◆ Prompt:
Nothing may be added, dropped, or altered; restate the listing word for word.

[Data extracts — start]

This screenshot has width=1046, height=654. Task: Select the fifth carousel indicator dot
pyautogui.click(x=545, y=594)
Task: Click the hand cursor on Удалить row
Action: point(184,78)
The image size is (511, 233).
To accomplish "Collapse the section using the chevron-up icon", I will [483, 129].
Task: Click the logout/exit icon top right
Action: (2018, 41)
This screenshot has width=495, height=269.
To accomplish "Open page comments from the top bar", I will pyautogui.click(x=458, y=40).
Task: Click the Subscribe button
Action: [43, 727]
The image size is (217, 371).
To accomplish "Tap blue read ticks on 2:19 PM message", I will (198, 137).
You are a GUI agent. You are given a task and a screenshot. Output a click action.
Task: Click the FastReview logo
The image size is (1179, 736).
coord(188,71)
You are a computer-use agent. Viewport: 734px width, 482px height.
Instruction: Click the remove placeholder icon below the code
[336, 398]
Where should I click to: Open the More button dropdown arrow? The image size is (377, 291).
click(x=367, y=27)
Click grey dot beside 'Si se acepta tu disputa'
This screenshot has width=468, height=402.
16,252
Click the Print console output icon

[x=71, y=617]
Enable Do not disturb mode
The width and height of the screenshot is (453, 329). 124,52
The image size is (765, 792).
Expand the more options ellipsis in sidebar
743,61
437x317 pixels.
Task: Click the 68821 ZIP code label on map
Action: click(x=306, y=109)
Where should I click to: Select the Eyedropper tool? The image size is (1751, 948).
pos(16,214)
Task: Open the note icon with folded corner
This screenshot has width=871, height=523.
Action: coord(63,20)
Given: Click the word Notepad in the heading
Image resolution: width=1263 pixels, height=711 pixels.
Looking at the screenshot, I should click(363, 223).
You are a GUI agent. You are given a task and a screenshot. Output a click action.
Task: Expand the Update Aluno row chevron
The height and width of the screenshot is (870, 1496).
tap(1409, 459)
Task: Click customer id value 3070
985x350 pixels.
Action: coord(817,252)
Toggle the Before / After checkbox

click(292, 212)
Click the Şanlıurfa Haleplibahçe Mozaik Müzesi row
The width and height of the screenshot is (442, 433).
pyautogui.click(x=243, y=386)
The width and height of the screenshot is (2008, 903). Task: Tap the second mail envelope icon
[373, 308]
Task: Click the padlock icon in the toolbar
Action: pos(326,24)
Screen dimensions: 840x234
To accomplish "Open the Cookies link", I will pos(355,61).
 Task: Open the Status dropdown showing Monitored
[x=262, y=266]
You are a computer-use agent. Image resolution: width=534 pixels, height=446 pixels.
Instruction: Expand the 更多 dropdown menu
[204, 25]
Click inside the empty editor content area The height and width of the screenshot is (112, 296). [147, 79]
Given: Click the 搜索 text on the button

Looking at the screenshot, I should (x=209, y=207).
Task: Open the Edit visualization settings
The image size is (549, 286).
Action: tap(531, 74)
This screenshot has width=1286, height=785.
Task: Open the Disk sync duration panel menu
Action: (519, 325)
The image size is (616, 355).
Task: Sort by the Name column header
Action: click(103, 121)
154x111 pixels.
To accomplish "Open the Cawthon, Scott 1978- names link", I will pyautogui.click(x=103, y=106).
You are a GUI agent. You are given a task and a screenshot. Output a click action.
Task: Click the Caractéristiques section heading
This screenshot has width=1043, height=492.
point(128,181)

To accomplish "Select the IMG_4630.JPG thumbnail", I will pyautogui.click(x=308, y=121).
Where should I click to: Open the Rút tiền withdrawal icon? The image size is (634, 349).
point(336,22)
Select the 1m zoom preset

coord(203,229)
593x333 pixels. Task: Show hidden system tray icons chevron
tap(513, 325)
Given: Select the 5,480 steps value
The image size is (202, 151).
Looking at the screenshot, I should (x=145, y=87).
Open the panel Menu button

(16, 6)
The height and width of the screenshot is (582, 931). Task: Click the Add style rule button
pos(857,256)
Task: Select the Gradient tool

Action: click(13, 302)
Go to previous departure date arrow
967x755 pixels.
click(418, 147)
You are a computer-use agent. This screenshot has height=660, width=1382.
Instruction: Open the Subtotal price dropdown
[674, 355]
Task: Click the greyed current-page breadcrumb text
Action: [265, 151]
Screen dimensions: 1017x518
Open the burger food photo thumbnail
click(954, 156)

[Data extracts — finish]

◆ Final answer:
This screenshot has width=1046, height=654. Task: Select the fifth carousel indicator dot
pyautogui.click(x=545, y=594)
Task: Click the hand cursor on Удалить row
Action: point(184,78)
The image size is (511, 233).
To accomplish "Collapse the section using the chevron-up icon", I will [483, 129].
Task: Click the logout/exit icon top right
Action: (2018, 41)
This screenshot has width=495, height=269.
To accomplish "Open page comments from the top bar", I will pyautogui.click(x=458, y=40).
Task: Click the Subscribe button
Action: [43, 727]
The image size is (217, 371).
To accomplish "Tap blue read ticks on 2:19 PM message", I will (198, 137).
You are a GUI agent. You are given a task and a screenshot. Output a click action.
Task: Click the FastReview logo
The image size is (1179, 736).
coord(188,71)
You are a computer-use agent. Viewport: 734px width, 482px height.
Instruction: Click the remove placeholder icon below the code
[336, 398]
Where should I click to: Open the More button dropdown arrow? The image size is (377, 291).
click(x=367, y=27)
Click grey dot beside 'Si se acepta tu disputa'
This screenshot has width=468, height=402.
16,252
Click the Print console output icon

[x=71, y=617]
Enable Do not disturb mode
The width and height of the screenshot is (453, 329). 124,52
The image size is (765, 792).
Expand the more options ellipsis in sidebar
743,61
437x317 pixels.
Task: Click the 68821 ZIP code label on map
Action: click(x=306, y=109)
Where should I click to: Select the Eyedropper tool? The image size is (1751, 948).
pos(16,214)
Task: Open the note icon with folded corner
This screenshot has width=871, height=523.
Action: coord(63,20)
Given: Click the word Notepad in the heading
Image resolution: width=1263 pixels, height=711 pixels.
Looking at the screenshot, I should click(363, 223).
You are a GUI agent. You are given a task and a screenshot. Output a click action.
Task: Expand the Update Aluno row chevron
The height and width of the screenshot is (870, 1496).
tap(1409, 459)
Task: Click customer id value 3070
985x350 pixels.
Action: coord(817,252)
Toggle the Before / After checkbox

click(292, 212)
Click the Şanlıurfa Haleplibahçe Mozaik Müzesi row
The width and height of the screenshot is (442, 433).
pyautogui.click(x=243, y=386)
The width and height of the screenshot is (2008, 903). Task: Tap the second mail envelope icon
[373, 308]
Task: Click the padlock icon in the toolbar
Action: pos(326,24)
Screen dimensions: 840x234
To accomplish "Open the Cookies link", I will pos(355,61).
 Task: Open the Status dropdown showing Monitored
[x=262, y=266]
You are a computer-use agent. Image resolution: width=534 pixels, height=446 pixels.
Instruction: Expand the 更多 dropdown menu
[204, 25]
Click inside the empty editor content area The height and width of the screenshot is (112, 296). [147, 79]
Given: Click the 搜索 text on the button

Looking at the screenshot, I should (x=209, y=207).
Task: Open the Edit visualization settings
The image size is (549, 286).
Action: tap(531, 74)
This screenshot has width=1286, height=785.
Task: Open the Disk sync duration panel menu
Action: (519, 325)
The image size is (616, 355).
Task: Sort by the Name column header
Action: click(103, 121)
154x111 pixels.
To accomplish "Open the Cawthon, Scott 1978- names link", I will pyautogui.click(x=103, y=106).
You are a GUI agent. You are given a task and a screenshot. Output a click action.
Task: Click the Caractéristiques section heading
This screenshot has width=1043, height=492.
point(128,181)

To accomplish "Select the IMG_4630.JPG thumbnail", I will pyautogui.click(x=308, y=121).
Where should I click to: Open the Rút tiền withdrawal icon? The image size is (634, 349).
point(336,22)
Select the 1m zoom preset

coord(203,229)
593x333 pixels. Task: Show hidden system tray icons chevron
tap(513, 325)
Given: Select the 5,480 steps value
The image size is (202, 151).
Looking at the screenshot, I should (x=145, y=87).
Open the panel Menu button

(16, 6)
The height and width of the screenshot is (582, 931). Task: Click the Add style rule button
pos(857,256)
Task: Select the Gradient tool

Action: click(13, 302)
Go to previous departure date arrow
967x755 pixels.
click(418, 147)
You are a computer-use agent. This screenshot has height=660, width=1382.
Instruction: Open the Subtotal price dropdown
[674, 355]
Task: Click the greyed current-page breadcrumb text
Action: [265, 151]
Screen dimensions: 1017x518
Open the burger food photo thumbnail
click(954, 156)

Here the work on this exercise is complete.